TEXTO DE ORIGEM
+--

Várias medidas foram emblemáticas da ação de controlo e estatização da economia numa ótica marxista e socializante: 
  • a nacionalização dos grande grupos económicos e dos bancos emissores,
  • nacionalização de bancos e companhias de seguros privadas,
  • no sul do país dão-se ocupações de terras principalmente no sul do país foram expropriadas grandes herdades e formadas UCP que detinham a posse das máquinas agrícolas e administradas em autogestão. 
A Constituição de 1976
A ação dos deputados foi desde o início condicionada pela sua assinatura de um compromisso individual de respeito pelas conquistas revolucionárias, situação que condicionou a natureza da lei fundamental e imbuiu a constituição de uma natureza esquerdista e fortemente socializante considerando irreversíveis as nacionalizações e expropriações e reconhecendo ao Conselho da Revolução o seu carácter de garante do respeito pelas conquistas do 25 de Abril. 
A  constituição instaurava o multipartidarismo e o respeito pela autonomia das regiões insulares além de um poder local eleito por sufrágio universal e direto. A Constituição entrou em vigor em 25 de Abril de 1976. 

 
O reconhecimento dos movimentos nacionalistas e o processo de descolonização 
A independência e a autonomia total foram desde o dia 25 de Abril exigidos por várias organizações internacionais entre as quais a OUA e a ONU. Os processos de descolonização foram também aceites pela população metropolitana que via desta forma a maneira de evitar o envio de mais tropas para as colónias. É assim que o Conselho de Estado reconheceu na lei 7/74 o direito das colónias à independência levando ao inicio das conversações com os movimentos de independência. 

A Guiné tornou-se independente em Setembro de 1974 e nos restantes territórios dava-se inicio a um processo de transição de alguns meses que permitira a passagem dos poderes e a saída tranquila e organizada dos colonos. No entanto o clima favorável a uma resolução rápida do processo permitiu facilmente aos movimentos de independência  o controlo do território sem o necessário e acordado respeito pelos bens dos portugueses que aí residiam pelo que os seus interesses acabaram por se ver ultrapassados e a saída dos colonos tornou-se aflitiva e desorganizada sem o respeito pelos bens pessoais e familiares.

+--

EXTRATO DE DADOS

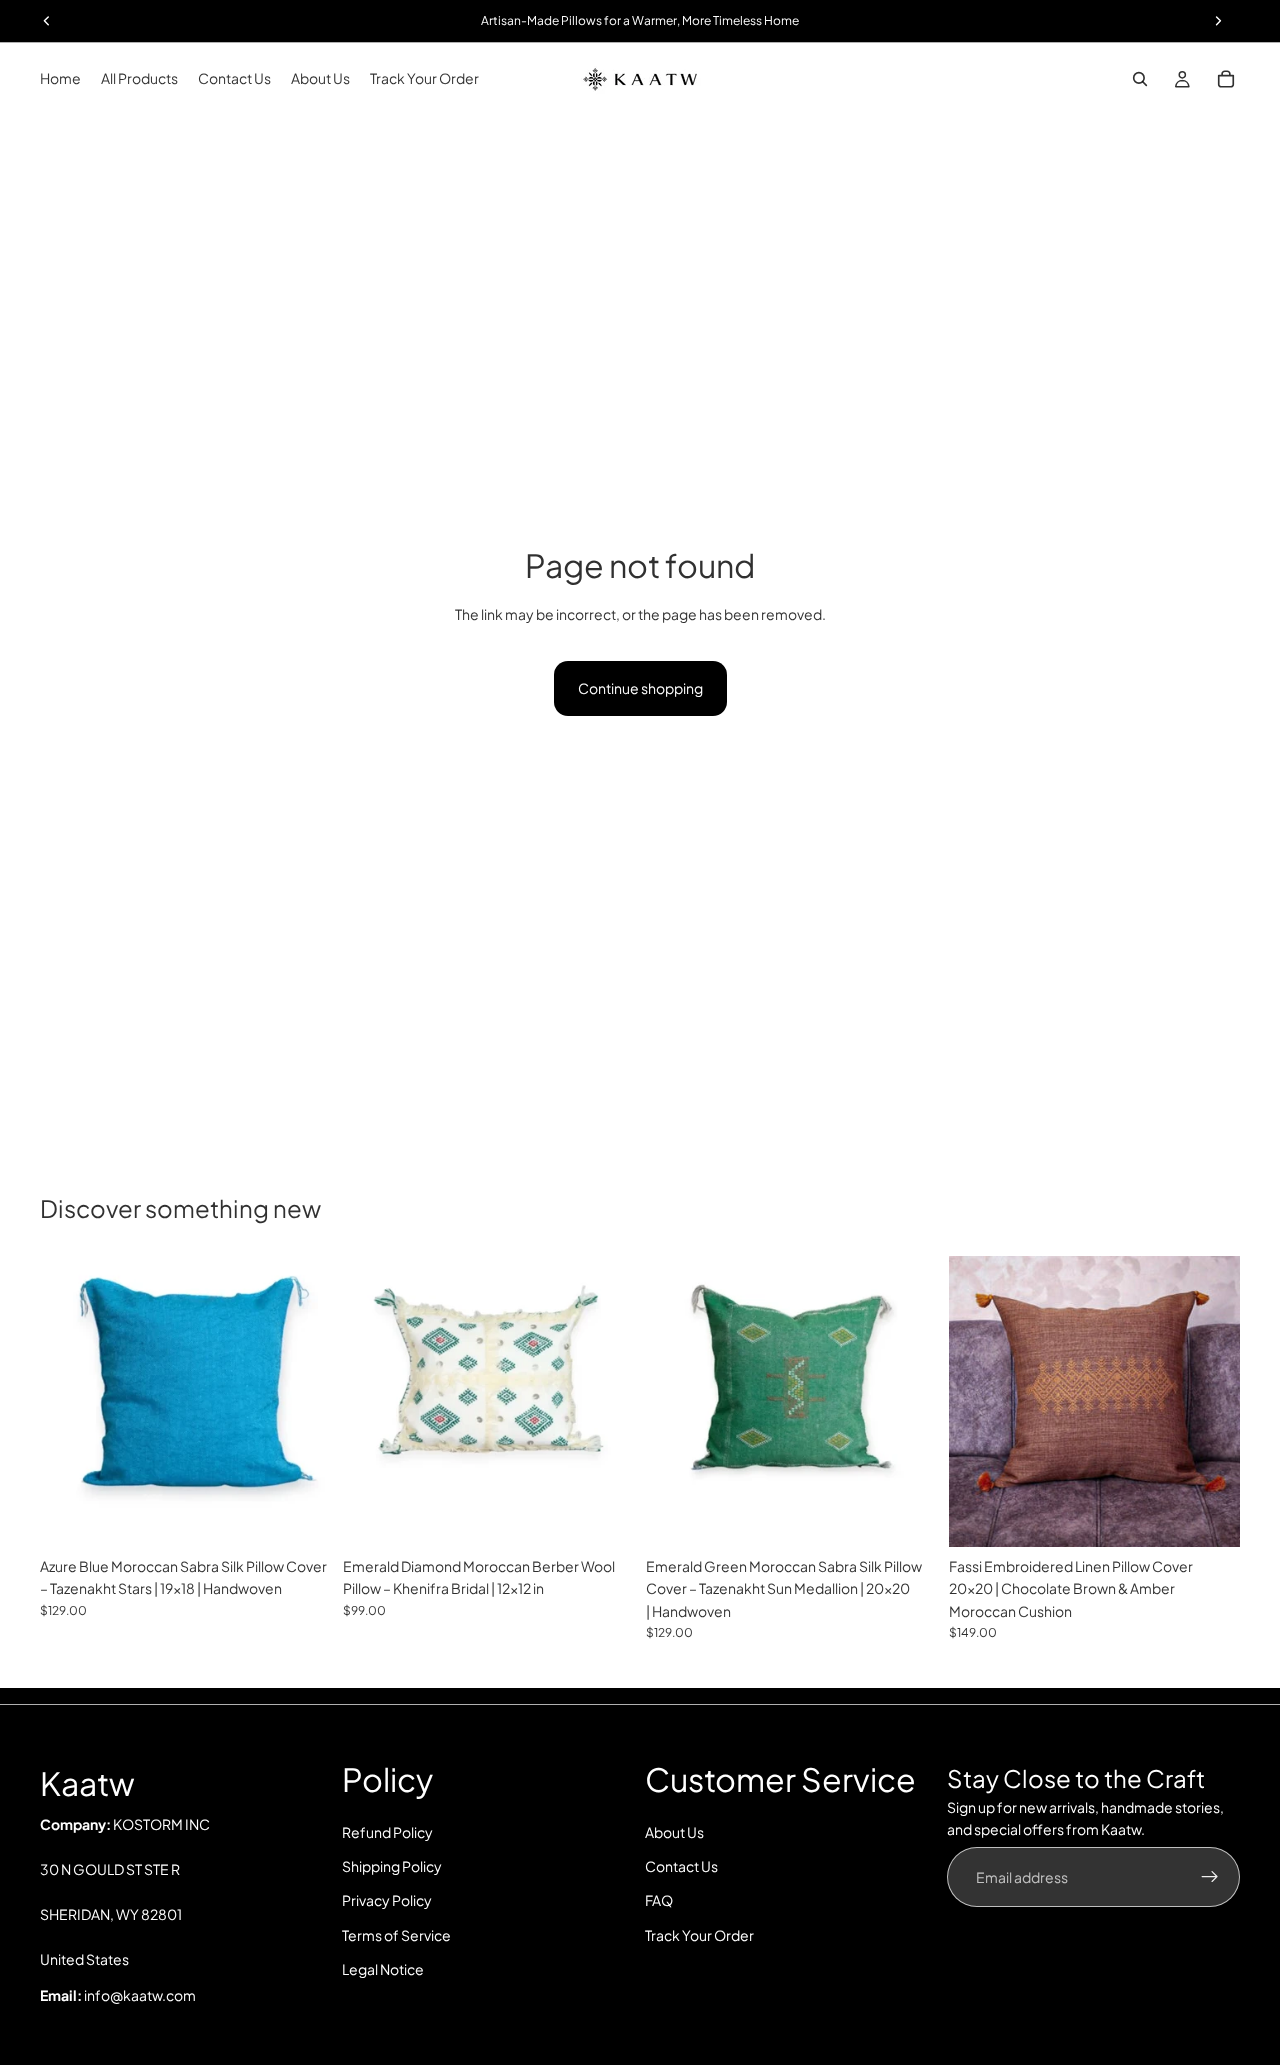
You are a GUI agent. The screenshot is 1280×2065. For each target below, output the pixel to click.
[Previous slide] (70, 1401)
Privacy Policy (387, 1901)
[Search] (1140, 79)
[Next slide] (301, 1401)
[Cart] (1226, 79)
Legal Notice (383, 1970)
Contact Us (681, 1866)
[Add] (300, 1516)
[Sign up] (1210, 1877)
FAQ (659, 1901)
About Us (674, 1832)
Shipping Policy (392, 1866)
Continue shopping (640, 688)
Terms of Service (396, 1935)
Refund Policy (387, 1832)
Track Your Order (699, 1935)
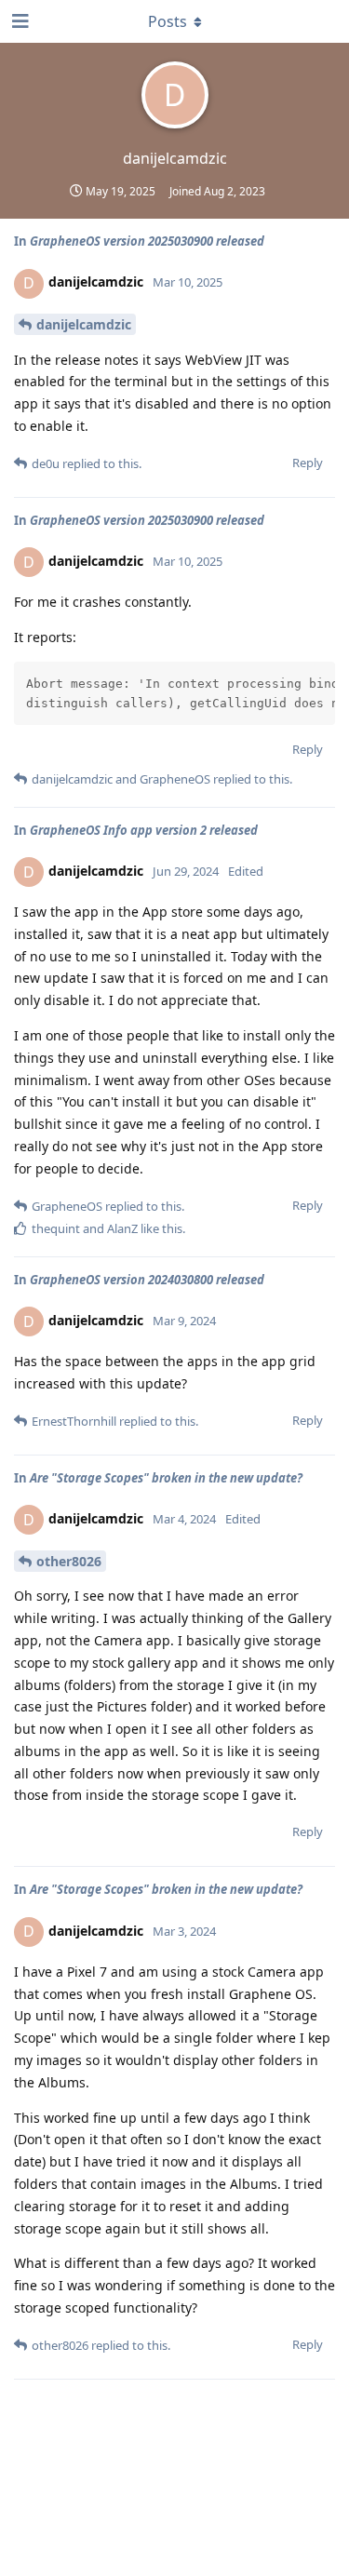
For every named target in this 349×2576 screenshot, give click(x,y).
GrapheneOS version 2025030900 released (147, 241)
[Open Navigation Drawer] (18, 21)
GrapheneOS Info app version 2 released (144, 830)
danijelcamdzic (83, 324)
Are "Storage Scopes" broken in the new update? (166, 1477)
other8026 (68, 1561)
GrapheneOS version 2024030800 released (147, 1279)
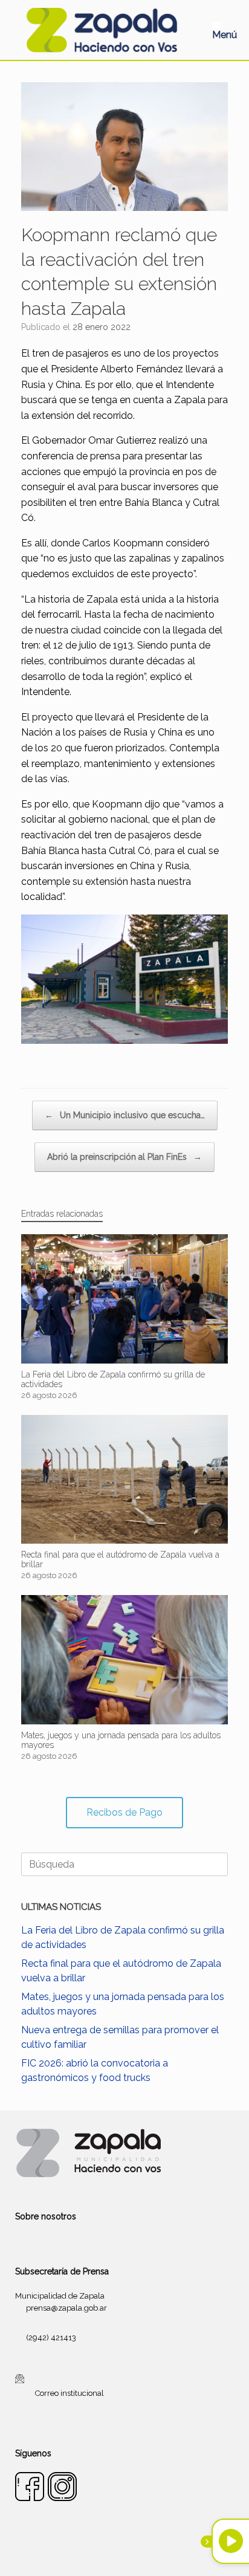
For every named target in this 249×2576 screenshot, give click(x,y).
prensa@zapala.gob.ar (66, 2307)
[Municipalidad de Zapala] (101, 30)
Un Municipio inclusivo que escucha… (125, 1115)
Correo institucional (69, 2393)
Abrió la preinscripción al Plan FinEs (124, 1157)
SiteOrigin (139, 2552)
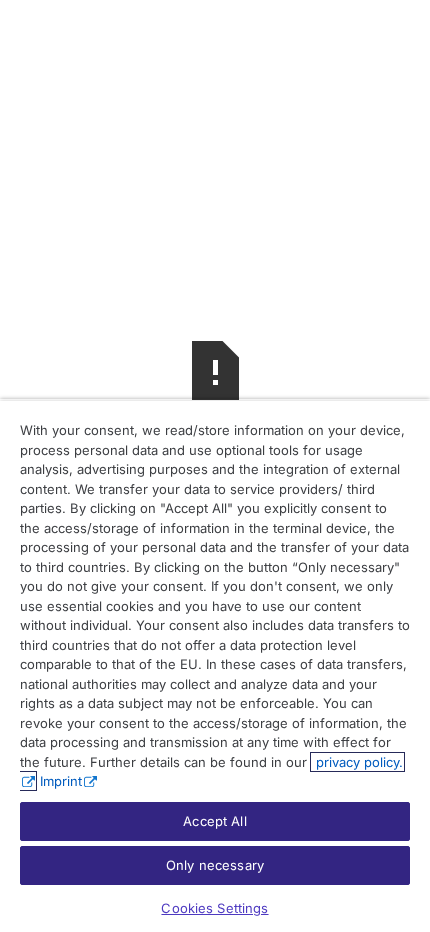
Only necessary (215, 865)
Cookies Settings (214, 908)
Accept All (214, 821)
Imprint (61, 781)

+--

TAREFA A REALIZAR
Transcreva do texto sobre o período revolucionário português o trecho que começa em "A Constituição de 1976" e segue até "Abril de 1976.". Os registos não são necessários para resolver o exercício.

RESPOSTA AO EXERCÍCIO
A Constituição de 1976
A ação dos deputados foi desde o início condicionada pela sua assinatura de um compromisso individual de respeito pelas conquistas revolucionárias, situação que condicionou a natureza da lei fundamental e imbuiu a constituição de uma natureza esquerdista e fortemente socializante considerando irreversíveis as nacionalizações e expropriações e reconhecendo ao Conselho da Revolução o seu carácter de garante do respeito pelas conquistas do 25 de Abril. 
A  constituição instaurava o multipartidarismo e o respeito pela autonomia das regiões insulares além de um poder local eleito por sufrágio universal e direto. A Constituição entrou em vigor em 25 de Abril de 1976.